*** DATA EXCERPTS ***

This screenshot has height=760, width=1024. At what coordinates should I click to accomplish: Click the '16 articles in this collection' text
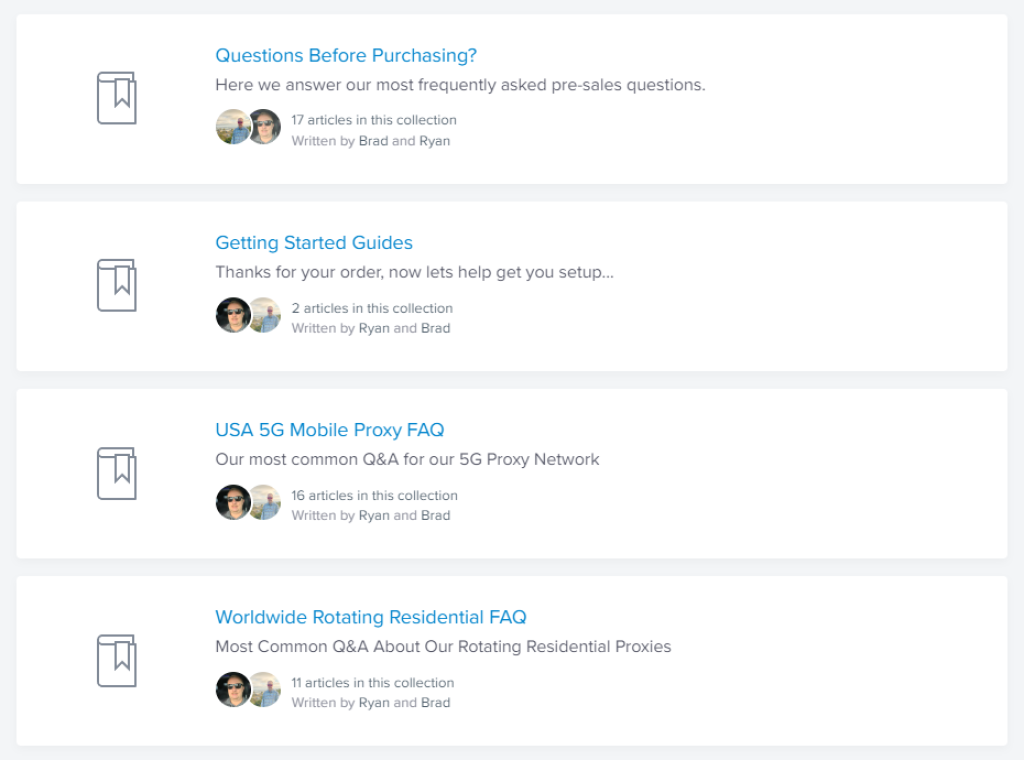pyautogui.click(x=374, y=495)
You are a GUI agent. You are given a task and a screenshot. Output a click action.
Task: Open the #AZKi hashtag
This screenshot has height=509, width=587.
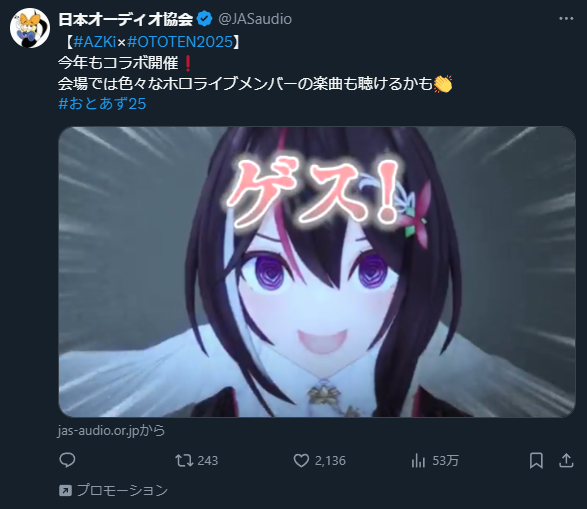click(x=95, y=42)
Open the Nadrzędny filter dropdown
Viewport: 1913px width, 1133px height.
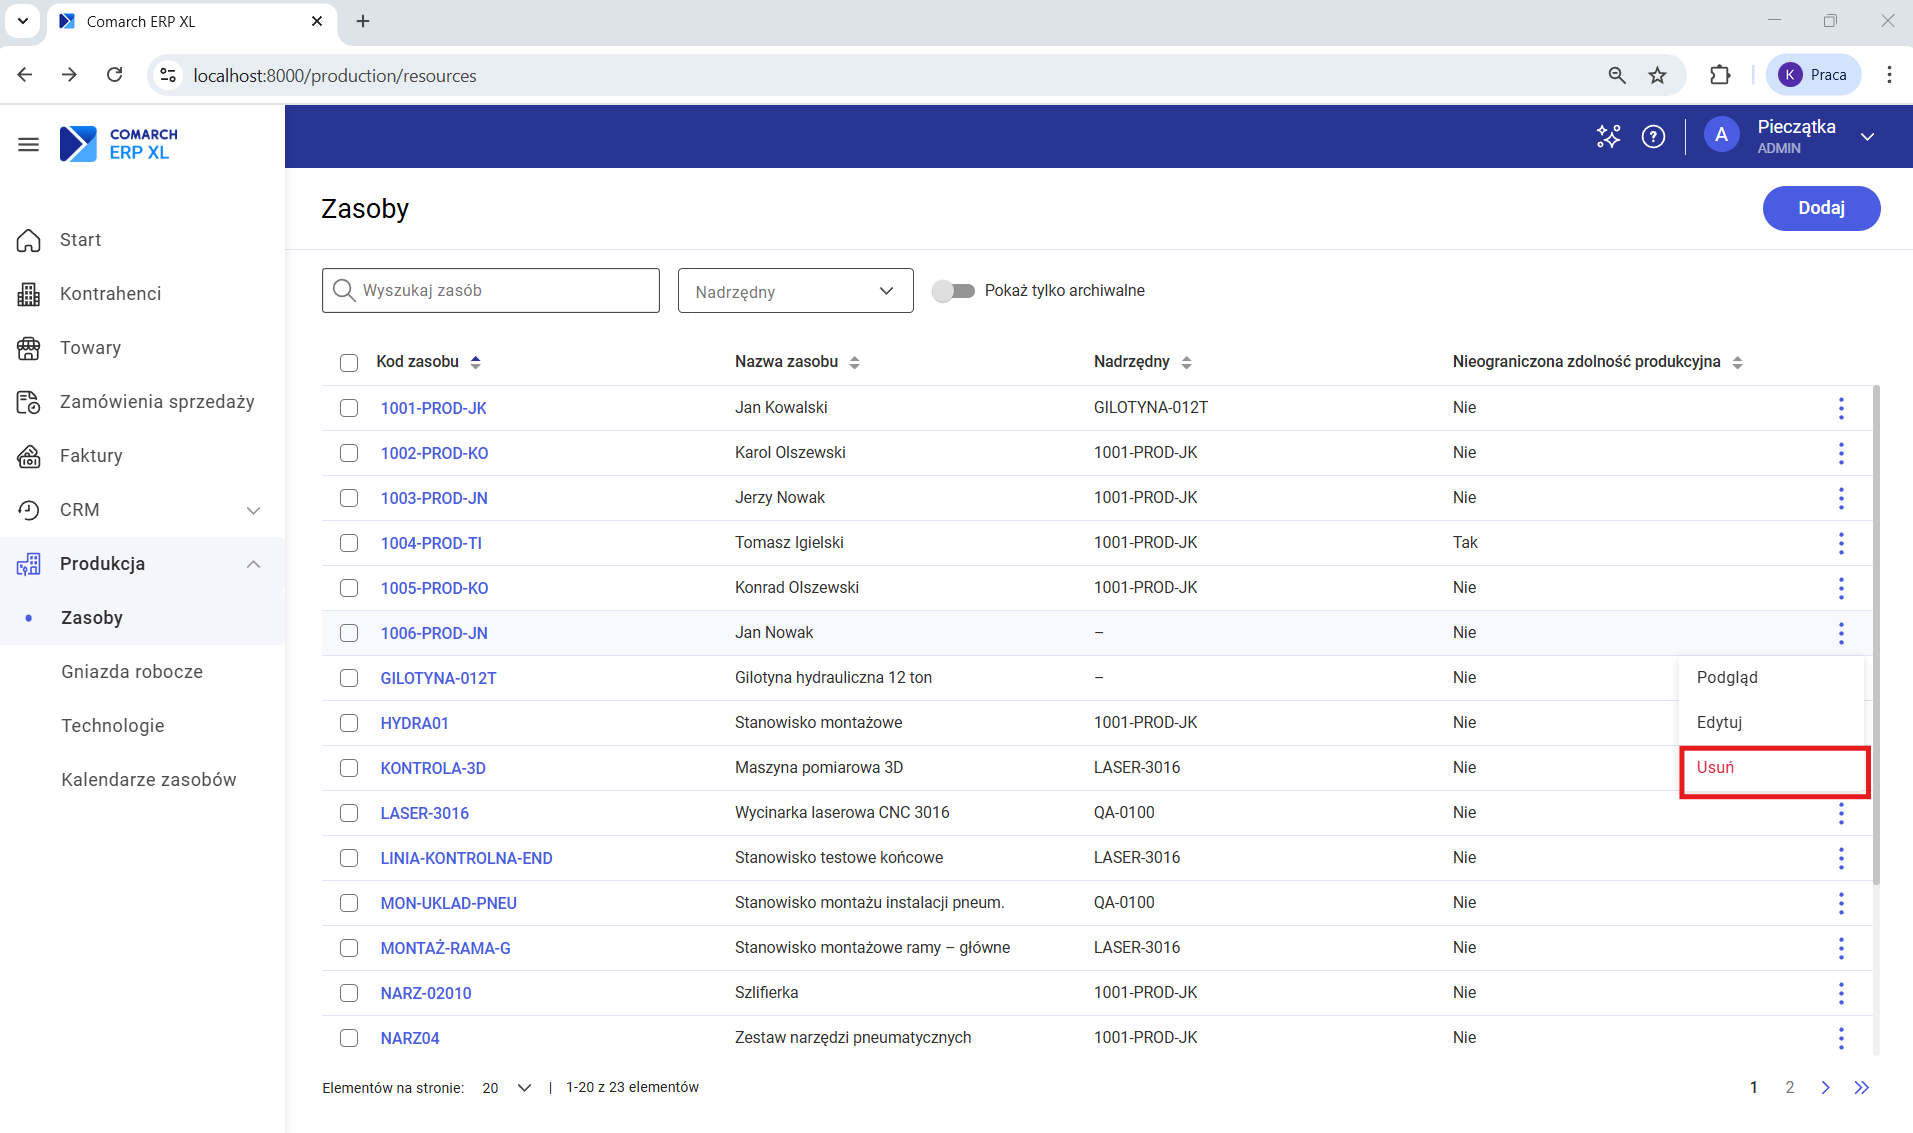click(795, 291)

*** End of DATA EXCERPTS ***

GOAL OF THE EXERCISE
The first line of the entries, the line containing "Task: Open the #AZKi hashtag", and every line between them are to be output exactly; pictures are not.

SOLUTION FOR THIS PROBLEM
This screenshot has height=760, width=1024. At what coordinates should I click to accomplish: Click the '16 articles in this collection' text
pyautogui.click(x=374, y=495)
You are a GUI agent. You are given a task and a screenshot. Output a click action.
Task: Open the #AZKi hashtag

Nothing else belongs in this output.